Pour l'instant, cependant, les deux partis ont le droit démocratique de tracer leur chemin. Et une clarté et une séparation des eaux dans notre vie politique, même si cela comportera certains coûts à court terme, je pense que c'est mieux pour le bon fonctionnement de notre système démocratique et pour éviter des risques systémiques.
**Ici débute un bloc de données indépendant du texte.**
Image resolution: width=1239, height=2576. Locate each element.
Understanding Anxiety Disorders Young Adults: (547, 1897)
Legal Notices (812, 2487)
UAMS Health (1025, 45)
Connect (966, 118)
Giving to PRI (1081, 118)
Plus de la moitié des électeurs (ceux qui choisissent actuellement l'AUR et le PSD) se sentent aujourd'hui non représentés dans la prise de décisions et le danger qu'ils glissent vers des formules ultra-populistes et ultra-radicales est réel. Ainsi, nous aurons l'occasion de voir à l'œuvre le populisme sous la forme d'un mariage système-anti-système. C'est une thérapie de choc, mais peut-être que c'est exactement ce dont a besoin une majorité de la population appauvrie et vulnérable aux désinformations et à la démagogie professionnelle.
Il n'existe pas de plus grand ennemi du populisme extrême que de le mettre au travail. Et de lui demander des résultats concrets : des revenus plus élevés pour la population, des emplois, des impôts plus bas, du lait et du miel à profusion.